Turn every line of the material below into a JSON list of strings, with one string per line and blank lines left out.
━━━━━ DATA PROVIDED ━━━━━
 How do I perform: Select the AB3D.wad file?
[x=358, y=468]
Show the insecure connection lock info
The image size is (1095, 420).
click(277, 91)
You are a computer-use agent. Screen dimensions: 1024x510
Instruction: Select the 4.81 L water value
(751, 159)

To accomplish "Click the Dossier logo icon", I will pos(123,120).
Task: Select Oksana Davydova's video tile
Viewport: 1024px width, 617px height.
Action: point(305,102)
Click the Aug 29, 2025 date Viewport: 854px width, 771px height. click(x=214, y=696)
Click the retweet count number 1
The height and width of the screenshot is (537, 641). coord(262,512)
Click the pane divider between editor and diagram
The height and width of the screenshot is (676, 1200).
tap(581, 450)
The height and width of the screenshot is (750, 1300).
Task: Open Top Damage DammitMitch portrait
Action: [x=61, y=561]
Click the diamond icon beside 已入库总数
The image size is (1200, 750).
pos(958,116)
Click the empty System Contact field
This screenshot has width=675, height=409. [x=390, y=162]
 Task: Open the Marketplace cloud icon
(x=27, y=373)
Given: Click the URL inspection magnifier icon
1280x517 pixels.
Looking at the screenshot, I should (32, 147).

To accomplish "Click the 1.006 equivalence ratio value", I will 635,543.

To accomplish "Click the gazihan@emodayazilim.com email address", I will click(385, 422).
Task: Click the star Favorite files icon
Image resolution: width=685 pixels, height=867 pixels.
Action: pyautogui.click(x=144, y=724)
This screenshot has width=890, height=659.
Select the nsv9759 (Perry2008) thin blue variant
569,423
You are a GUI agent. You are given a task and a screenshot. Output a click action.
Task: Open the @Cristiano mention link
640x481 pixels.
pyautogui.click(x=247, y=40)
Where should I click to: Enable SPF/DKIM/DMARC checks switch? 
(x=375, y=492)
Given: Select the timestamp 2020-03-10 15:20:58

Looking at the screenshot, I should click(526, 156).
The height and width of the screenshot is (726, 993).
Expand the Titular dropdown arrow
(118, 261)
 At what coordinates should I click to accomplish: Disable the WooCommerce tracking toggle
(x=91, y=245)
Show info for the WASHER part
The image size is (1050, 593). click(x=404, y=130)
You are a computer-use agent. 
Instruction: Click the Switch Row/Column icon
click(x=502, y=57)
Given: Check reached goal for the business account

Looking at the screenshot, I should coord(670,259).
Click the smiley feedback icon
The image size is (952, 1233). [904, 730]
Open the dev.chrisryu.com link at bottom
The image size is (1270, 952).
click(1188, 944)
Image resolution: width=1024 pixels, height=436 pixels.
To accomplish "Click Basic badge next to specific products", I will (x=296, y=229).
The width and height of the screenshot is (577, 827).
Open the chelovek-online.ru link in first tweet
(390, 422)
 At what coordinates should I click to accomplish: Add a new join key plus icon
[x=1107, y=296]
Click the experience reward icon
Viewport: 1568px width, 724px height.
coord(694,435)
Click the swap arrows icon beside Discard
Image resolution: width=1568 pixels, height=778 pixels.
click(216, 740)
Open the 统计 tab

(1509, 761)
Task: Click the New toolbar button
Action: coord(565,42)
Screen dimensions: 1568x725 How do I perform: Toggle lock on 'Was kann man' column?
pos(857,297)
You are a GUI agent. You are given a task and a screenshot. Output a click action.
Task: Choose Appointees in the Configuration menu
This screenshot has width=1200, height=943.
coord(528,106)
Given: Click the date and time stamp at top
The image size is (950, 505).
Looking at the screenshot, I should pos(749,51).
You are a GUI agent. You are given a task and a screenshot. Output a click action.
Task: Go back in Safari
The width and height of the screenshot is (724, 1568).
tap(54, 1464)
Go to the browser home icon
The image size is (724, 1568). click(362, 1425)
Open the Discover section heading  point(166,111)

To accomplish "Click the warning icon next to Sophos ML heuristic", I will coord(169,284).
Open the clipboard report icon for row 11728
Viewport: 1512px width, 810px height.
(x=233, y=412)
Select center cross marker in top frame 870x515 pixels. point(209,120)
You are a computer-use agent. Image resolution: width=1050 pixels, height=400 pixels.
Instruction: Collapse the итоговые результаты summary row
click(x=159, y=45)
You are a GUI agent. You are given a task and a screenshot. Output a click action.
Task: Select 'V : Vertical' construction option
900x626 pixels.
━━━━━
__RESULT__
[
  " How do I perform: Select the AB3D.wad file?",
  "[x=358, y=468]",
  "Show the insecure connection lock info",
  "The image size is (1095, 420).",
  "click(277, 91)",
  "You are a computer-use agent. Screen dimensions: 1024x510",
  "Instruction: Select the 4.81 L water value",
  "(751, 159)",
  "To accomplish \"Click the Dossier logo icon\", I will pos(123,120).",
  "Task: Select Oksana Davydova's video tile",
  "Viewport: 1024px width, 617px height.",
  "Action: point(305,102)",
  "Click the Aug 29, 2025 date Viewport: 854px width, 771px height. click(x=214, y=696)",
  "Click the retweet count number 1",
  "The height and width of the screenshot is (537, 641). coord(262,512)",
  "Click the pane divider between editor and diagram",
  "The height and width of the screenshot is (676, 1200).",
  "tap(581, 450)",
  "The height and width of the screenshot is (750, 1300).",
  "Task: Open Top Damage DammitMitch portrait",
  "Action: [x=61, y=561]",
  "Click the diamond icon beside 已入库总数",
  "The image size is (1200, 750).",
  "pos(958,116)",
  "Click the empty System Contact field",
  "This screenshot has width=675, height=409. [x=390, y=162]",
  " Task: Open the Marketplace cloud icon",
  "(x=27, y=373)",
  "Given: Click the URL inspection magnifier icon",
  "1280x517 pixels.",
  "Looking at the screenshot, I should (32, 147).",
  "To accomplish \"Click the 1.006 equivalence ratio value\", I will 635,543.",
  "To accomplish \"Click the gazihan@emodayazilim.com email address\", I will click(385, 422).",
  "Task: Click the star Favorite files icon",
  "Image resolution: width=685 pixels, height=867 pixels.",
  "Action: pyautogui.click(x=144, y=724)",
  "This screenshot has width=890, height=659.",
  "Select the nsv9759 (Perry2008) thin blue variant",
  "569,423",
  "You are a GUI agent. You are given a task and a screenshot. Output a click action.",
  "Task: Open the @Cristiano mention link",
  "640x481 pixels.",
  "pyautogui.click(x=247, y=40)",
  "Where should I click to: Enable SPF/DKIM/DMARC checks switch? ",
  "(x=375, y=492)",
  "Given: Select the timestamp 2020-03-10 15:20:58",
  "Looking at the screenshot, I should click(526, 156).",
  "The height and width of the screenshot is (726, 993).",
  "Expand the Titular dropdown arrow",
  "(118, 261)",
  " At what coordinates should I click to accomplish: Disable the WooCommerce tracking toggle",
  "(x=91, y=245)",
  "Show info for the WASHER part",
  "The image size is (1050, 593). click(x=404, y=130)",
  "You are a computer-use agent. ",
  "Instruction: Click the Switch Row/Column icon",
  "click(x=502, y=57)",
  "Given: Check reached goal for the business account",
  "Looking at the screenshot, I should coord(670,259).",
  "Click the smiley feedback icon",
  "The image size is (952, 1233). [904, 730]",
  "Open the dev.chrisryu.com link at bottom",
  "The image size is (1270, 952).",
  "click(1188, 944)",
  "Image resolution: width=1024 pixels, height=436 pixels.",
  "To accomplish \"Click Basic badge next to specific products\", I will (x=296, y=229).",
  "The width and height of the screenshot is (577, 827).",
  "Open the chelovek-online.ru link in first tweet",
  "(390, 422)",
  " At what coordinates should I click to accomplish: Add a new join key plus icon",
  "[x=1107, y=296]",
  "Click the experience reward icon",
  "Viewport: 1568px width, 724px height.",
  "coord(694,435)",
  "Click the swap arrows icon beside Discard",
  "Image resolution: width=1568 pixels, height=778 pixels.",
  "click(216, 740)",
  "Open the 统计 tab",
  "(1509, 761)",
  "Task: Click the New toolbar button",
  "Action: coord(565,42)",
  "Screen dimensions: 1568x725 How do I perform: Toggle lock on 'Was kann man' column?",
  "pos(857,297)",
  "You are a GUI agent. You are given a task and a screenshot. Output a click action.",
  "Task: Choose Appointees in the Configuration menu",
  "This screenshot has width=1200, height=943.",
  "coord(528,106)",
  "Given: Click the date and time stamp at top",
  "The image size is (950, 505).",
  "Looking at the screenshot, I should pos(749,51).",
  "You are a GUI agent. You are given a task and a screenshot. Output a click action.",
  "Task: Go back in Safari",
  "The width and height of the screenshot is (724, 1568).",
  "tap(54, 1464)",
  "Go to the browser home icon",
  "The image size is (724, 1568). click(362, 1425)",
  "Open the Discover section heading  point(166,111)",
  "To accomplish \"Click the warning icon next to Sophos ML heuristic\", I will coord(169,284).",
  "Open the clipboard report icon for row 11728",
  "Viewport: 1512px width, 810px height.",
  "(x=233, y=412)",
  "Select center cross marker in top frame 870x515 pixels. point(209,120)",
  "You are a computer-use agent. Image resolution: width=1050 pixels, height=400 pixels.",
  "Instruction: Collapse the итоговые результаты summary row",
  "click(x=159, y=45)",
  "You are a GUI agent. You are given a task and a screenshot. Output a click action.",
  "Task: Select 'V : Vertical' construction option",
  "900x626 pixels."
]